The transfer also allows Upper Sioux to tell their own story about what happened. They’re able to determine how they want the land to be used. According to the Star Tribune, “Kevin Jensvold, chairman of the Upper Sioux Community, had asked lawmakers and the U.S. Department of the Interior for more than a decade to close the park. They argued the site where people starved should not be used for picnics.” The State of Minnesota’s decision honors Upper Sioux’s advocacy and sovereignty. 

Government to Government Relations  

In 2023, Governor Tim Walz and Lieutenant Governor Peggy Flanagan became the first administration to visit all 11 Native nations sharing geography with the state of Minnesota. Lieutenant Governor Peggy Flanagan described the effort as a means for putting stated commitments into action. 

Why it’s a win: Visiting all eleven Native nations sets a precedent for future administrations. The move recognizes Native nations’ distinctness and unique priorities. It also shows respect for the fact that Native nations are sovereign, independent nations and deserve government-to-government consultation. Governor Walz previously signed legislation requiring state agencies to engage in Tribal consultation and to appoint Tribal-state liaisons. By visiting each nation sharing geography with Mni Sota Makoce, Governor Walz is sending a strong message to state agencies about the importance of follow-through and taking engagement seriously.

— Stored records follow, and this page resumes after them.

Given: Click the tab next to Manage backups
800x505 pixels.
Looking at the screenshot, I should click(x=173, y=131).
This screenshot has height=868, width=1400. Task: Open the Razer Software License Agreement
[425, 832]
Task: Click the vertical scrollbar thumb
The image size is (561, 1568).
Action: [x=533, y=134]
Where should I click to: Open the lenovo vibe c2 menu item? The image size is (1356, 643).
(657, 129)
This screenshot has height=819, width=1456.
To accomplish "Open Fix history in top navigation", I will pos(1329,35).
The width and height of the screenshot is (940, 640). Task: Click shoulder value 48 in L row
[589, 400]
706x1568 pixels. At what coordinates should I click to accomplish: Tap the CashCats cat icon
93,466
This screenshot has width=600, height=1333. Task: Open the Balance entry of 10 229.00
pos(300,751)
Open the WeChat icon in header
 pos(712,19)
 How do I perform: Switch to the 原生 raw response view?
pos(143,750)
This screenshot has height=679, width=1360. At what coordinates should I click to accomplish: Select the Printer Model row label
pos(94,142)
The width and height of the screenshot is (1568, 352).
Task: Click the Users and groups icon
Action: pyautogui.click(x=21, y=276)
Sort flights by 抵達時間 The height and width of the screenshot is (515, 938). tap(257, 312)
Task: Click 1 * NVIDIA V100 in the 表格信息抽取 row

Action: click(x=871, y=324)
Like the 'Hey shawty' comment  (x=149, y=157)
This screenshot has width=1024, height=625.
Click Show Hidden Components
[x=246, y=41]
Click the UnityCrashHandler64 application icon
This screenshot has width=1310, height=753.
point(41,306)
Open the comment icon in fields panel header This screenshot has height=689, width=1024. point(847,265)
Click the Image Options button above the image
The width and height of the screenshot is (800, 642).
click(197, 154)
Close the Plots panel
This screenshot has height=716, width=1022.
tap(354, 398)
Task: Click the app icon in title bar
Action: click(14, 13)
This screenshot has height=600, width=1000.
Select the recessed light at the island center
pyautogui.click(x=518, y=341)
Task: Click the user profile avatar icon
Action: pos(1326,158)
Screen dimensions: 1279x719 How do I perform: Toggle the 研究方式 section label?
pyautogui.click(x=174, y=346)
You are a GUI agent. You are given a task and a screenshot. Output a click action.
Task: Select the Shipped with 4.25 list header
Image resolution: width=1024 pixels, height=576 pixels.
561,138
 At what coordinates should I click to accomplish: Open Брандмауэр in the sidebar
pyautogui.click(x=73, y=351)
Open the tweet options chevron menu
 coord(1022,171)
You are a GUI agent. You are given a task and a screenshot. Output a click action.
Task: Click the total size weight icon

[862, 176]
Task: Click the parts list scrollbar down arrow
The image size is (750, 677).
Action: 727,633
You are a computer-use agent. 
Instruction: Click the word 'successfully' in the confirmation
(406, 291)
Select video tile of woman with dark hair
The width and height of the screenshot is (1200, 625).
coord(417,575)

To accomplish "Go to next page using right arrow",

Dual-Language Highway Signage 

The Minnesota Department of Transportation (MnDOT) and the Upper Sioux Community partnered on a new type of dual-language highway signage in 2023. The four highway signs mark the boundaries of the Upper Sioux Community. They read, “Peźihutazizi Kapi Makoće Land Where They Dig the Yellow Medicine.” The signs are unique because they feature the name Upper Sioux has chosen for themselves rather than their government-defined name. This is the first example of MnDOT highway signage honoring a nation’s chosen name. We’re also excited to say that Native Nation Rebuilder Levi Brown, MnDOT’s director of tribal affairs, played a role in the project. 

Why it’s a win: Dual-language highway signage affirms Native nations’ sovereignty and makes it clear that Native nations are still here. Using a Native nation’s preferred name shows respect for nations’ ability to choose how they want to be recognized. The signage draws attention to the fact that some nations are operating with names they did not choose for themselves. It’s a step in the right direction toward correcting the history of colonial name erasure.